Sister Agnes, a nun known for her unwavering devotion and even more unwavering love of apple pie, was facing a crisis. The annual bake sale was just days away, and her prize-winning apple pie recipe had… vanished. “Oh, dear,” she muttered, frantically searching her meticulously organized pantry. “Where could it be?”

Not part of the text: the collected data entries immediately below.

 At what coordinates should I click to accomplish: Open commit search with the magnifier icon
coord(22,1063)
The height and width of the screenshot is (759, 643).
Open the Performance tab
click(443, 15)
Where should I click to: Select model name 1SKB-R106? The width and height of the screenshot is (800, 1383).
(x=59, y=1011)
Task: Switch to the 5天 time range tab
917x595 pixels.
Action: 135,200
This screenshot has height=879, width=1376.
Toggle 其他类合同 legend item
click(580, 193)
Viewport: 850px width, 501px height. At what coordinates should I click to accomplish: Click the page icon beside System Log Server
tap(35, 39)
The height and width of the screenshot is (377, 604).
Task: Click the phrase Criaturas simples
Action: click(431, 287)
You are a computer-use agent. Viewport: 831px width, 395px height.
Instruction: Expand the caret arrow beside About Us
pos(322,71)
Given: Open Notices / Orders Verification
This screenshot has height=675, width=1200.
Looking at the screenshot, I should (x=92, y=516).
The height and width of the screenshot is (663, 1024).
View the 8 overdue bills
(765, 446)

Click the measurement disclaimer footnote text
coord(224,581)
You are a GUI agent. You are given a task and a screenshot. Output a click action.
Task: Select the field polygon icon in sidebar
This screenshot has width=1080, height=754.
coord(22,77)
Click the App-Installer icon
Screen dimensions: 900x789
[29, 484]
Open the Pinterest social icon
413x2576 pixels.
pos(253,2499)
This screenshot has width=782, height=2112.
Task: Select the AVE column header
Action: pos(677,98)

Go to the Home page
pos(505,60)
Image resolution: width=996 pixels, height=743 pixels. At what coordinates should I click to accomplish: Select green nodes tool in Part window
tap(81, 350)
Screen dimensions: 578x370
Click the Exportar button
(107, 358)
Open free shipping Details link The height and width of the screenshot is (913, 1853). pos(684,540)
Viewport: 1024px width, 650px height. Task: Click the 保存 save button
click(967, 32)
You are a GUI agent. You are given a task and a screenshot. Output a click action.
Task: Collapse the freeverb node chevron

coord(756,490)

Sister Mary, ever practical, peered over Sister Agnes’s shoulder. “Perhaps Brother Thomas borrowed it again? He’s been experimenting with his ‘gourmet’ apple crumble.”
Sister Agnes gasped. Brother Thomas, a well-meaning but disastrously inept cook, was infamous for his culinary calamities. His “gourmet” creations typically involved burnt sugar and questionable ingredients. “Oh, the horror!” she cried. “He’ll ruin the apple pie tradition!”
She rushed to Brother Thomas’s kitchen, a chaotic scene of flour dust and overturned pots. Brother Thomas, covered head-to-toe in sticky caramel, was frantically stirring a bubbling concoction that smelled vaguely of burnt rubber.
“Brother Thomas!” Sister Agnes exclaimed. “My recipe! Where is it?”
Brother Thomas, startled, dropped a whisk. “Recipe? Oh, that… I… um… I may have… accidentally… used it as a… uh… pie plate?” He gestured to a blackened, strangely misshapen object in the oven. It certainly wasn’t a pie.
Sister Agnes stared in disbelief at the charred remains. Then, a slow smile spread across her face. “Well,” she said, a twinkle in her eye, “I suppose that’s apple-solutely no more apple pie this year! We’ll just have to stick to the delicious cookies instead!” And with that, she ushered Brother Thomas out of the kitchen, leaving the “pie plate” to its fiery demise.